Good morning. Before I get started, let me remind you, as is common with presentations of this type, I will be making forward looking statements, and as such we refer you to our SEC filings for more information on the company and its programs.
As you may know, CTI is a Seattle-based company that is focused on acquiring, developing, and bringing to market less toxic, more effective ways to treat and cure a variety of blood-related cancers. Our most advanced development stage candidate is a selective JAK2/FLT3 inhibitor that, unlike other JAK2 inhibitors, lacks treatment related myelosuppression.
Our first Phase III trial is on target to complete its enrollment in the first half of next year, with the second Phase III trial set to go this month.
Based on the product profile, and the potential emerging market market opportunity, Baxter entered into a world licensing agreement with us for pactritinib. And we’ll talk a little bit about the terms of that agreement, but suffice it to say that the financial aspects provide us adequate capital to see pactritinib through its registration filings in 2015, without the need to raise additional equity capital.
In addition to pactritinib, we have a commercial product, PIXUVRI. I’ll update you on its commercial launch in the E.U. As you saw this morning from our press release, we were successful and now receiving reimbursement from the statutory health funds in Germany. PIXUVRI is the only product approved for aggressive B-cell lymphoma for patients who have failed two or more prior treatments.
Given the financial resources that the Baxter agreement provides us, the potential for PIXUVRI to reach to a net product margin contribution, positive product margin contribution, late next year, we continue to maintain focus on expense control and the ability to reach cash flow breakeven sometime in the not too distant future.
I’ll talk a little bit about the Baxter agreement. This is an exclusive worldwide agreement where Baxter essentially develops the product ex-U.S. at 100% of its cost and we receive a tiered royalty starting in the mid-single digits to the mid double digit teens. In the U.S., we will codevelop and copromote, on a 50-50 profit sharing basis.
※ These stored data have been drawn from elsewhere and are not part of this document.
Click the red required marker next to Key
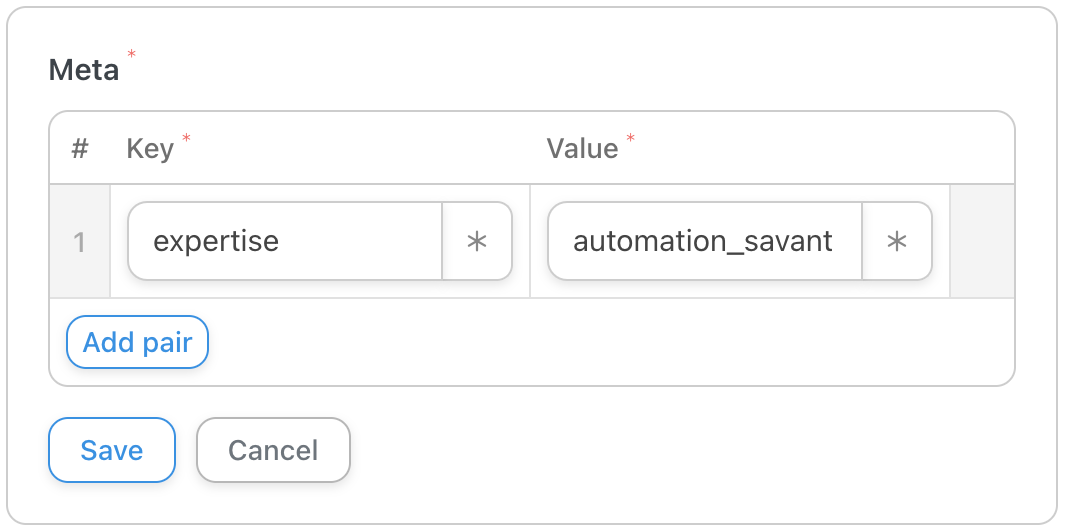Image resolution: width=1066 pixels, height=532 pixels. tap(186, 138)
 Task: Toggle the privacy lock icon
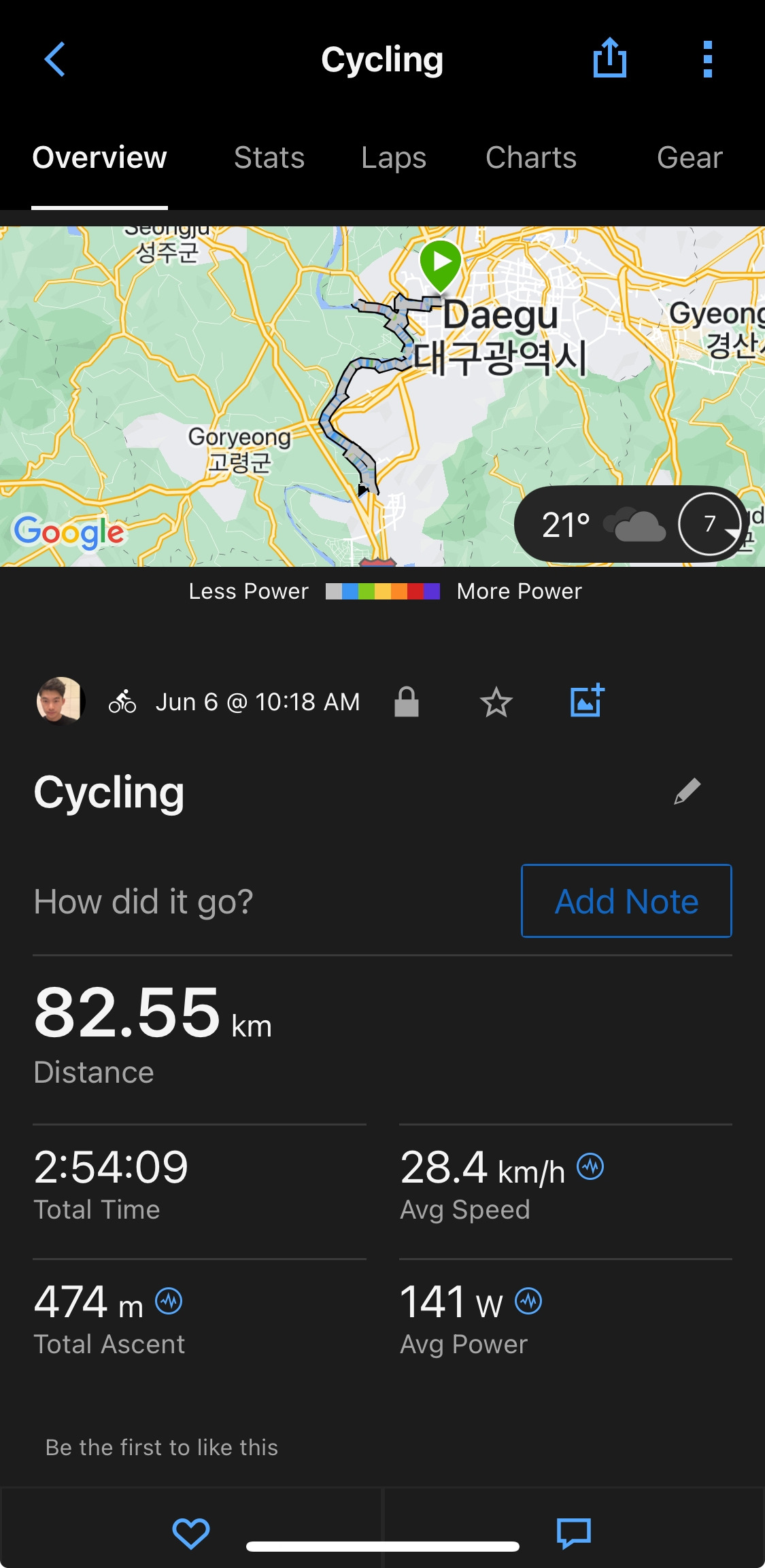[x=407, y=701]
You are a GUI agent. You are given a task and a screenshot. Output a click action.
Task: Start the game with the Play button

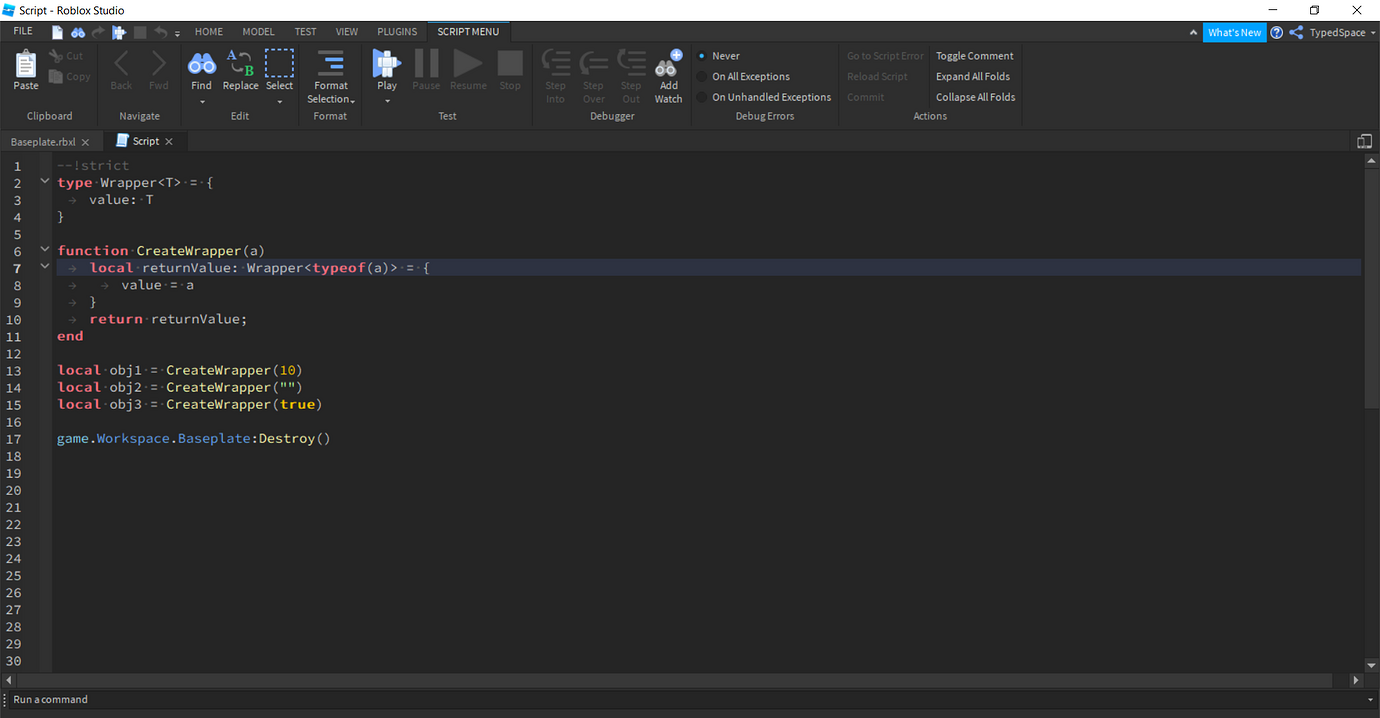coord(386,70)
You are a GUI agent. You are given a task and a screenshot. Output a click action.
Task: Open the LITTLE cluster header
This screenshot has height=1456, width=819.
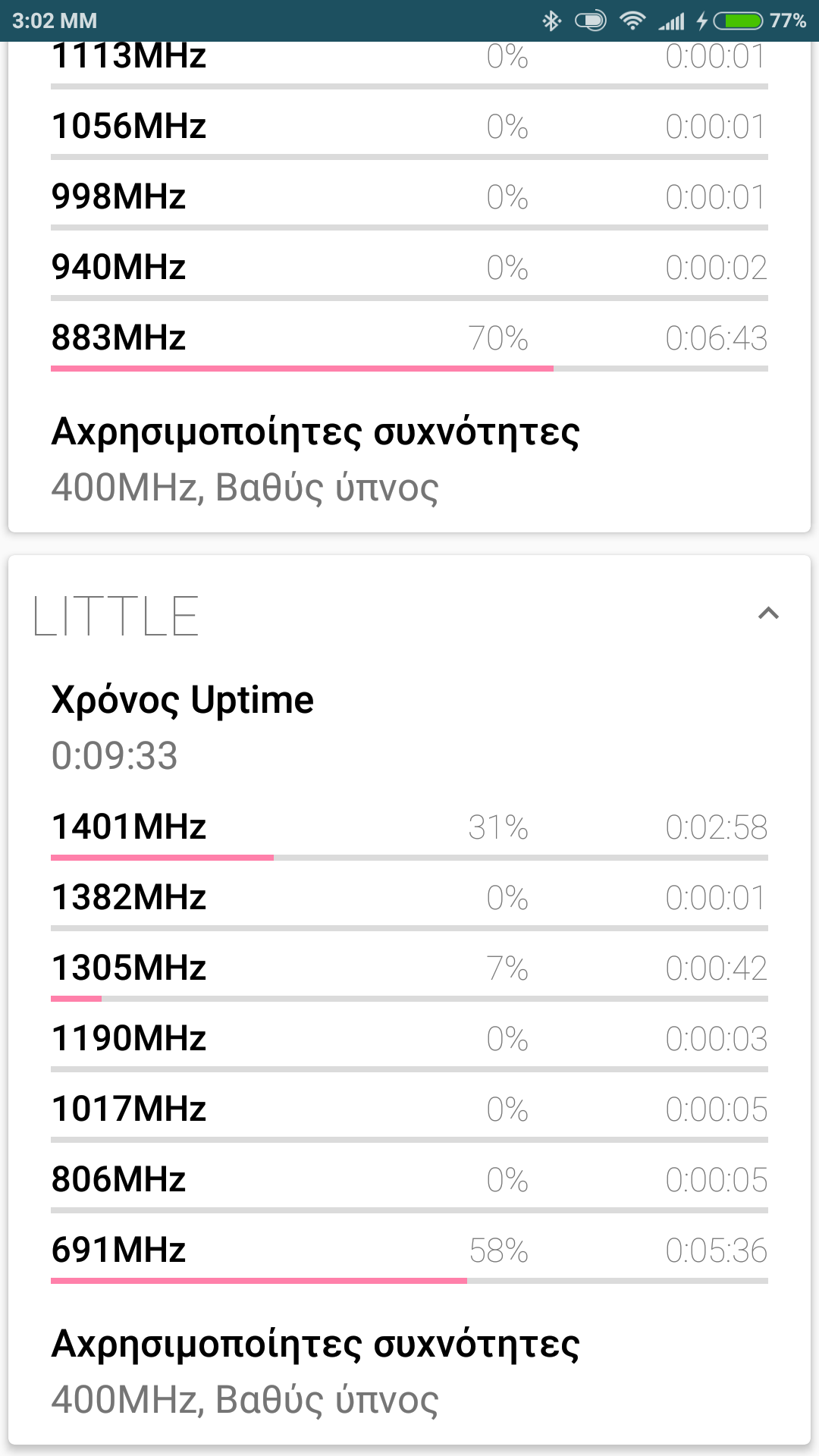tap(116, 616)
The total “deal value” is $362 million, but the most important aspect of that deal, in addition to the $60 million up front, they’ve committed an additional $67 million in progress payments between 2014 and 2015.
Let me tell you what they saw in the asset for pactritinib. As you may know, myelofibrosis is a malignant disease of the bone marrow that causes a reduction in the bone marrow’s ability to make blood cells. And this leads to other organs taking over that process, the liver and the spleen.
As the disease progresses, the patient’s liver and spleen are no longer able to compensate for the marrow’s lack of ability to keep blood cell counts normal, and as a result, the counts fall. In fact, about 35% to 40% of patients with myelofibrosis have low levels of platelets called thrombocytopenia, or platelet counts below 100,000.
And that becomes a very important negative or poor prognostic marker for patients with that disease. And interestingly enough, most of the JAK2 inhibitors that have been studied in clinical trials excluded patients who had platelet counts of 100,000 or less, or below 50,000 in one instance.
And I think what we’ve seen over the last two years, while JAK2 inhibitors have revolutionized the treatment of myelofibrosis, there still remains a significant unmet medical need, and that is a JAK2 inhibitor that doesn’t cause treatment emergent thrombocytopenia or anemia.
And I think if you look at low dose of JAK2 therapy as a result of the side effects of the therapy, having to reduce the dose, it’s really suboptimal, what we call subtherapeutic treatment. And so a JAK2 inhibitor that you can administer to patients without causing thrombocytopenia and anemia, keep them on therapy longer, we think would be an improvement in what is an emerging field for treating these patients with myelofibrosis.
This is just a snapshot of some data that we presented at the European Hematology Association meeting, and this is looking at the 65 patients in our Phase II studies. And this is data that you won’t see from other JAK2 agents that have been studied in clinical trials. And this looks at spleen response by physical exam in patients who are severely thrombocytopenic, less than 50,000, patients who are moderately thrombocytopenic, between 50,000 and 100,000, or patients who have platelet counts above 100,000.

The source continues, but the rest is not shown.